An Open Letter To Mothers Of Grown Children.

open letter

You always give yourself away, by the way you smile at me and my young children. Your eyes soften and for a split second, I can see you swimming in a flood of memories. It’s usually a blended look of, “I miss when my kids were that age” and “Good God, I don’t miss that!”

Either way, I just want to say thank you.

Thank you for compassionately connecting your eyes with mine, offering silent understandings and acknowledgment that I am doing the best I can, when I’m about to lose my shit in public. You laugh at my last ditch efforts to keep my kids from melting in the check out aisle, with food I haven’t even paid for yet. I can always count on a kind, “I’ve been there, honey!” from you.

Thank you for telling me my babies are beautiful, even when my daughter has smears of grape jelly still upside her face from lunch and my son’s hair is standing on its curly ends, because I’m too much of a wuss to make him sit through a hair cut he despises. I never have to follow up your compliments with an excuse as to why my children may appear unkempt. You get it.

Thank you for giving my children your own version of the Mom look when you see me disciplining them, instead of treating the situation as a bother or act of endangerment. You don’t ignore the fact that it truly takes a village, and that is truly appreciated.

Thank you for noticing when my kids are polite and use their manners. We younger Moms always seem to be trying to convince ourselves that we don’t absolutely suck at this job. When you compliment them, you’re really complimenting me. I’m pretty sure you know that already, and that’s why you do it. What you may not realize is how much of a positive effect it has on me. Perhaps you missed how much taller I stood, after you walked away.

Be it Moms of friends, older women I’ve worked with or complete strangers I run in to, women who have already raised their children always seem to put me at ease. You always manage to remind me I’m only human, which is very much needed these days.

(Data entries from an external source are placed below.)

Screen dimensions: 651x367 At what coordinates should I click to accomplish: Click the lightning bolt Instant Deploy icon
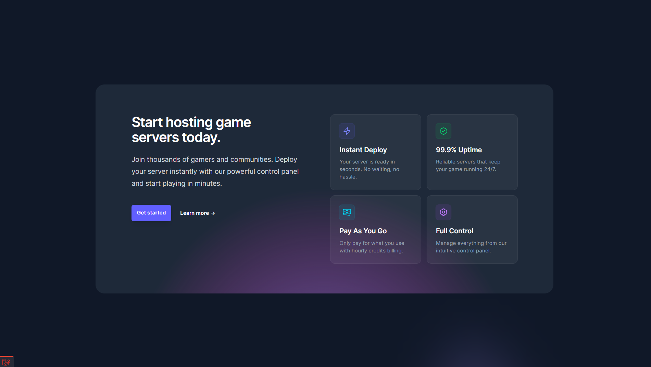coord(347,131)
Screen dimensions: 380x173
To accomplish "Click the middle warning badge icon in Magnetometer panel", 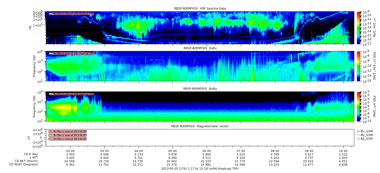I will tap(51, 135).
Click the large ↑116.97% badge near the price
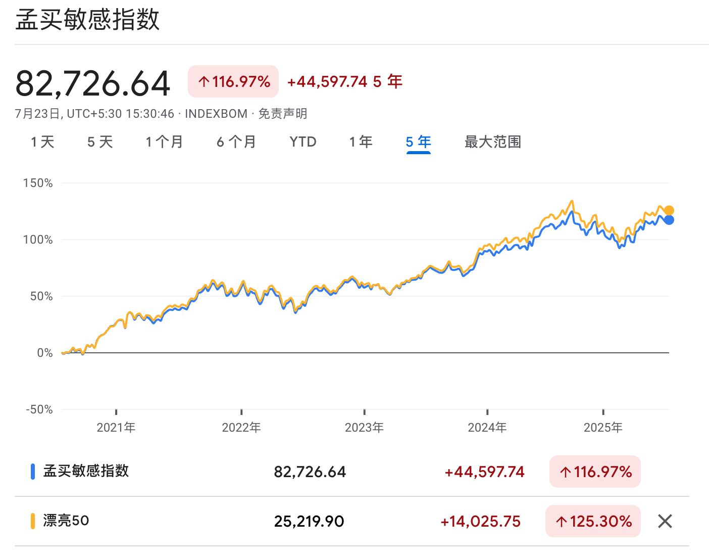Image resolution: width=709 pixels, height=557 pixels. coord(233,81)
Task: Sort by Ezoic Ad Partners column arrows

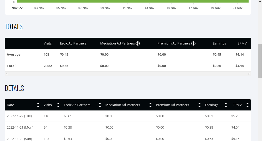Action: pos(100,105)
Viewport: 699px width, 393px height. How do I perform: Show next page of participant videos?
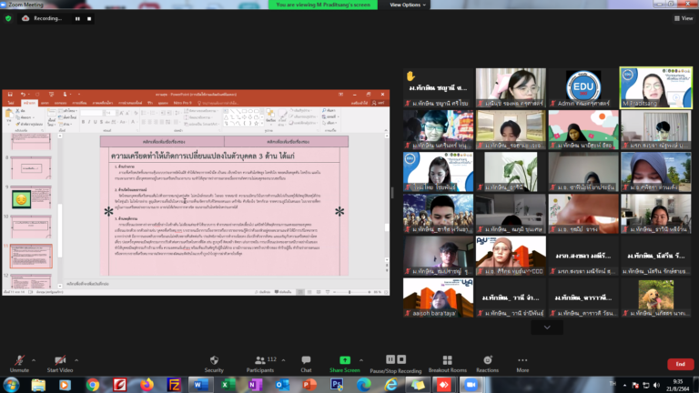(547, 328)
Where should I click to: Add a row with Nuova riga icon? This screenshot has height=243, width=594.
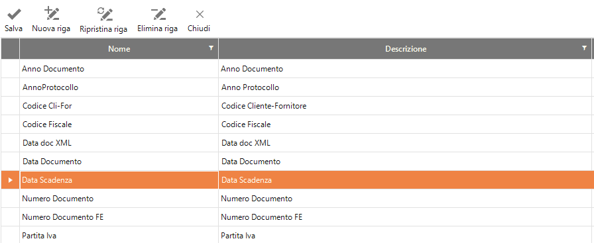pyautogui.click(x=51, y=14)
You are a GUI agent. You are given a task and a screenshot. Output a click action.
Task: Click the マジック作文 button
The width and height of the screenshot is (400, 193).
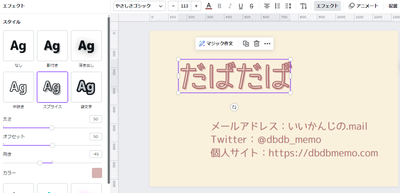[216, 44]
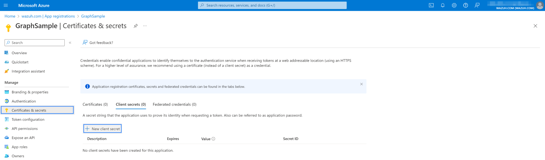Screen dimensions: 545x160
Task: Switch to the Certificates (0) tab
Action: 95,104
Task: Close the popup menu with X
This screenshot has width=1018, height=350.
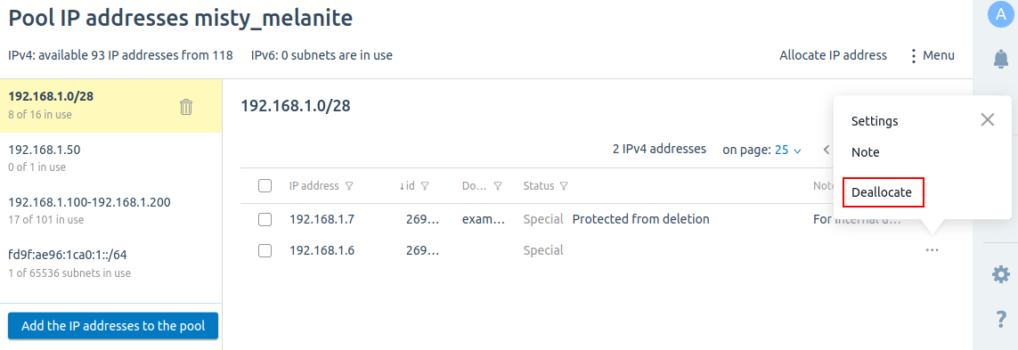Action: click(x=988, y=119)
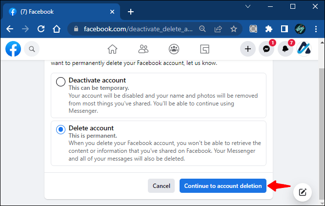
Task: Open Messenger chats icon
Action: click(x=266, y=49)
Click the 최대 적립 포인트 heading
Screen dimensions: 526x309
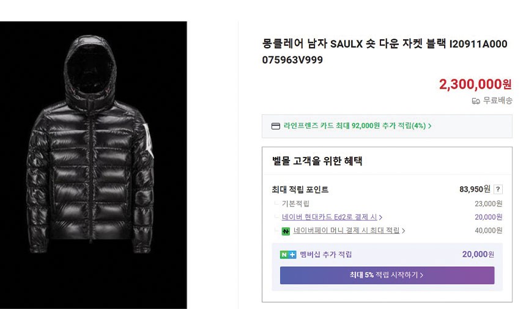coord(300,190)
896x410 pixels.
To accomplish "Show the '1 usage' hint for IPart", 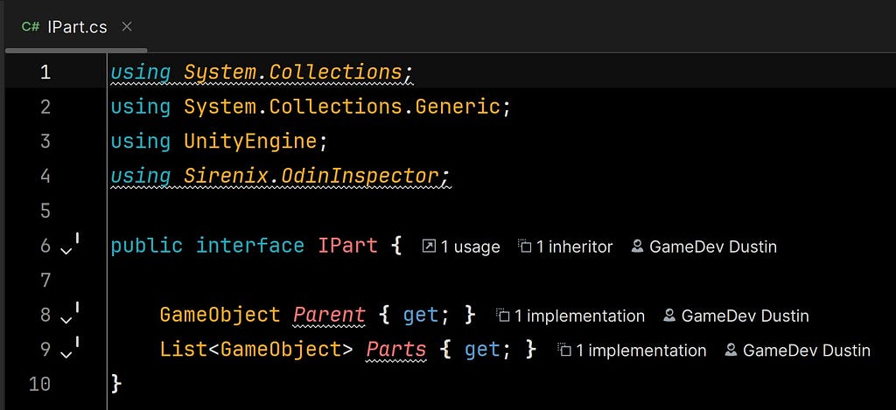I will point(461,247).
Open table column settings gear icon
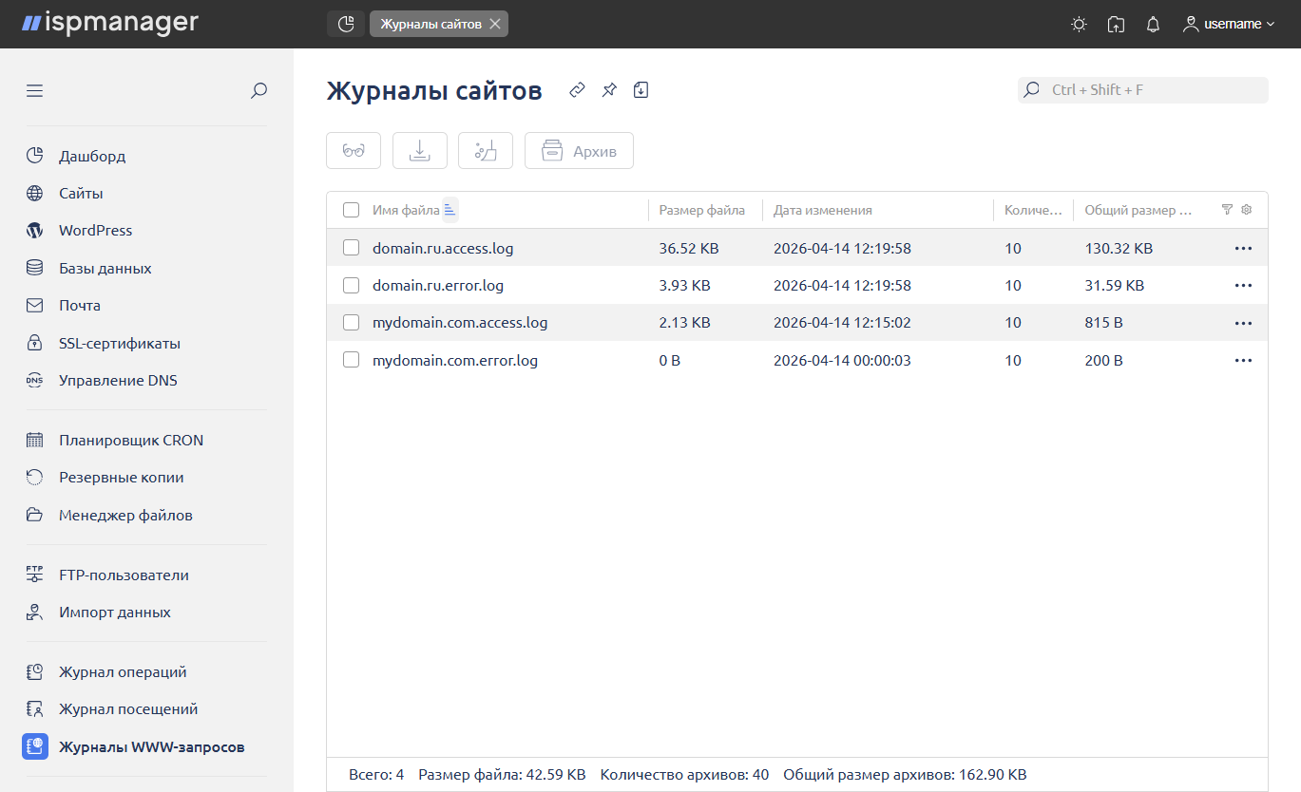 (x=1247, y=210)
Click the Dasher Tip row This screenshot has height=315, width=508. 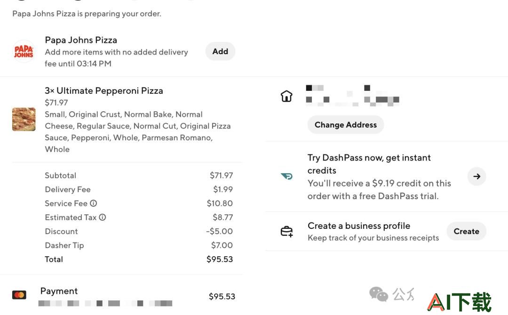click(x=139, y=245)
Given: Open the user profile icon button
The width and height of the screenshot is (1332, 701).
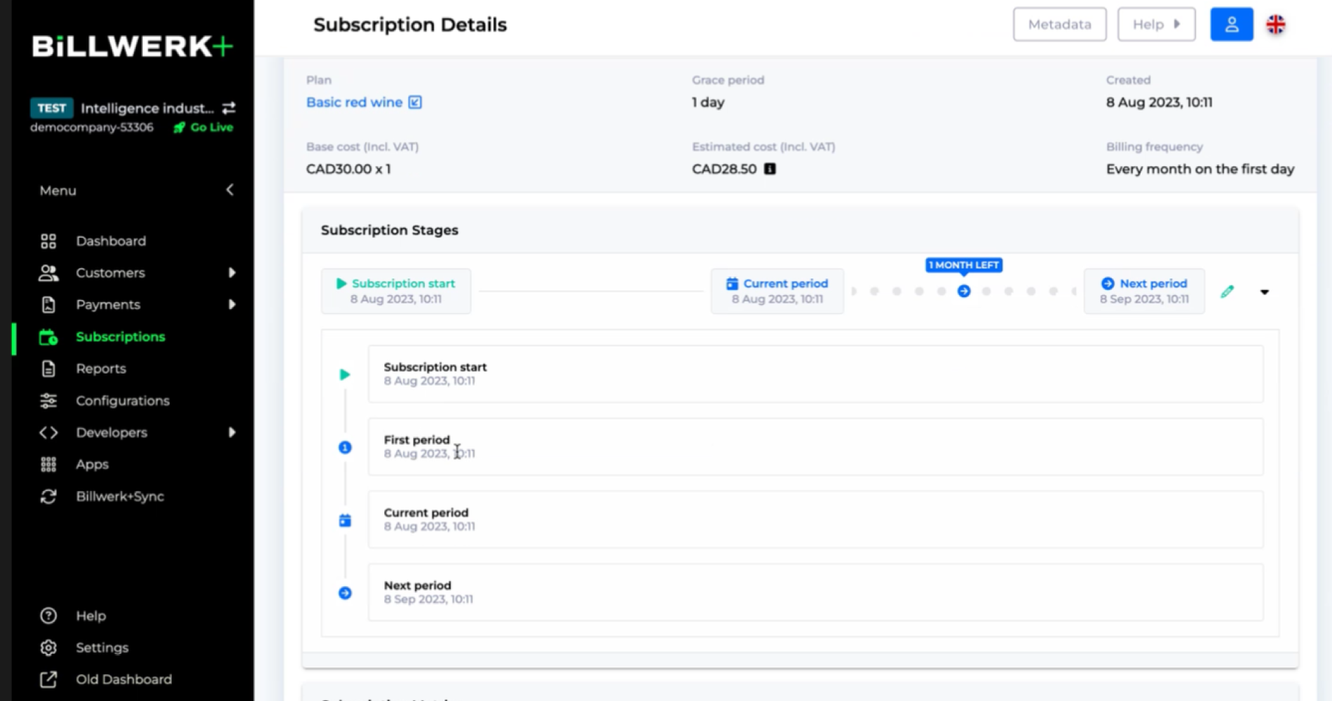Looking at the screenshot, I should coord(1231,25).
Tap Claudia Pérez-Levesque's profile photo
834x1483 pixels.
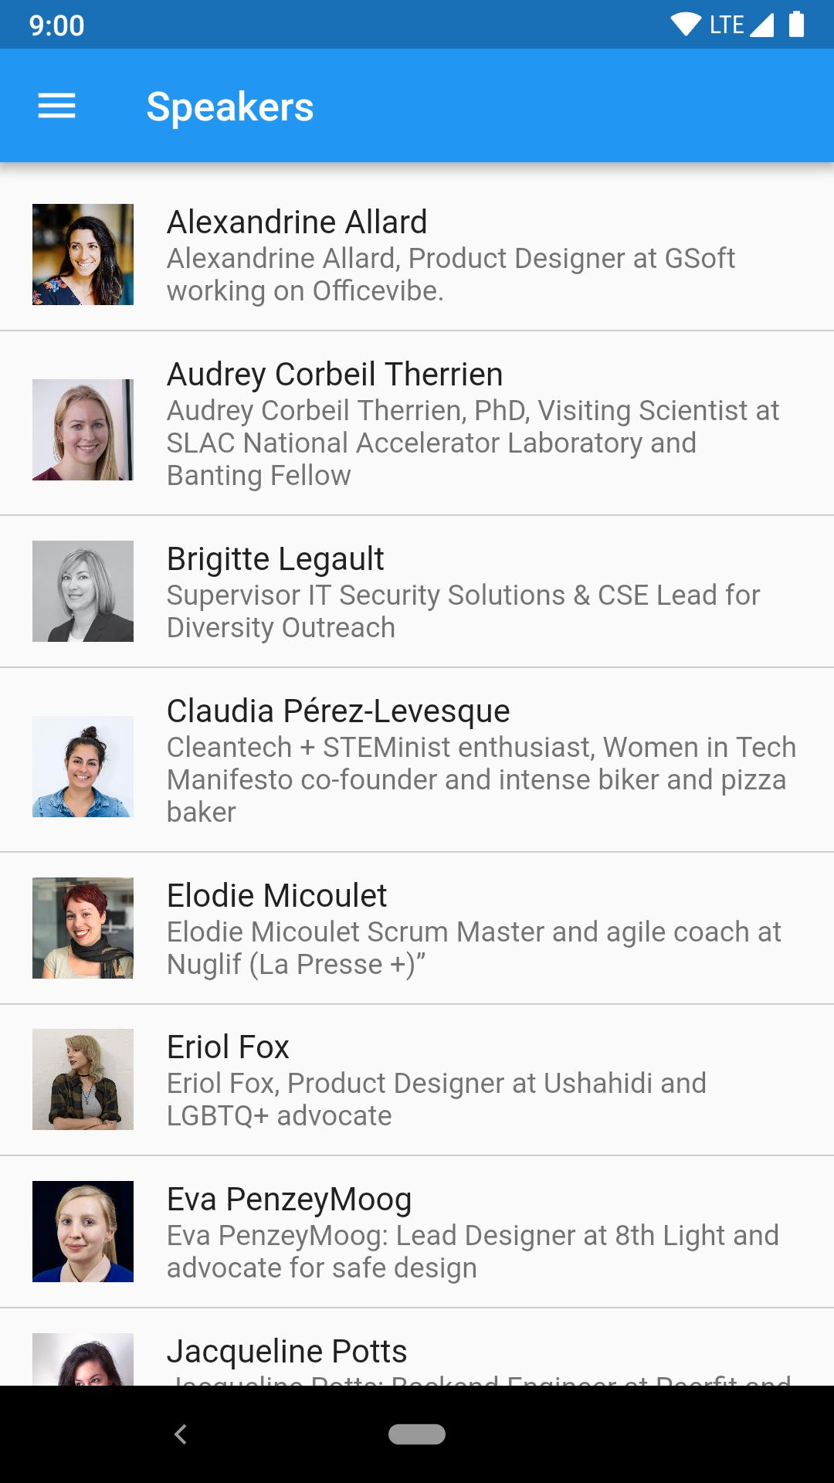point(83,768)
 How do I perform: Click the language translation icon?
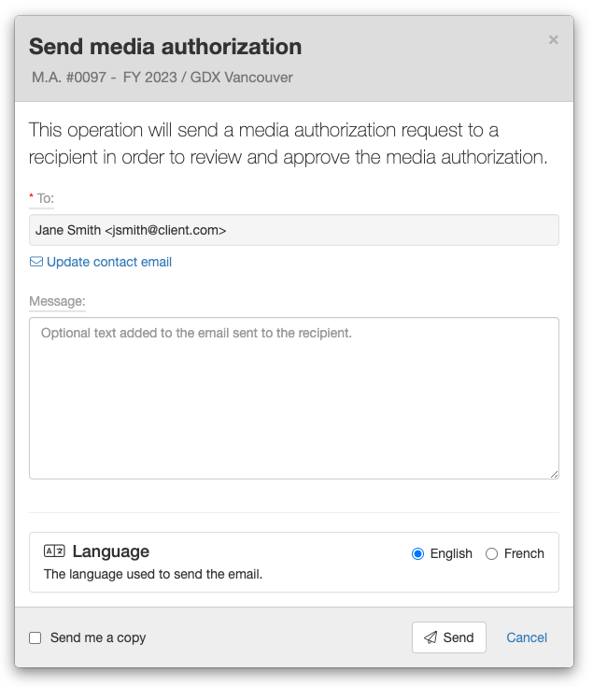point(54,551)
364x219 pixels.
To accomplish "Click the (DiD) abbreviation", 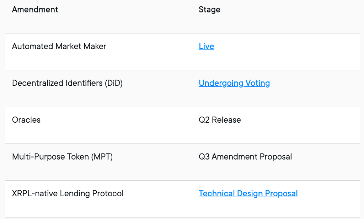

When you share, what you thought at the time, was your own epic parenting failures, it gives me hope that I’m not screwing up my kids as bad as I think I am. The fact that you share a laugh with me when telling your stories, and you’re not in a rubber room drooling all over yourself, also gives me hope.

Your hindsight always seems to put Motherhood in to perspective, and reminds me that maybe I am better at raising my kids than Google. Somehow a conversation with you lacks the judgment often felt when talking to Mother’s my own age. I can’t explain that one and even hate admitting it, but it’s so often present.

So please, don’t shy away from saying what your eyes are shouting, when you see me with my young children. You’re not bothering me. I’m always in too much of a hurry anyway. I promise I won’t complain when you tell me to “enjoy it”. The fast pace in which it all goes, comes through loud and clear, every time we meet.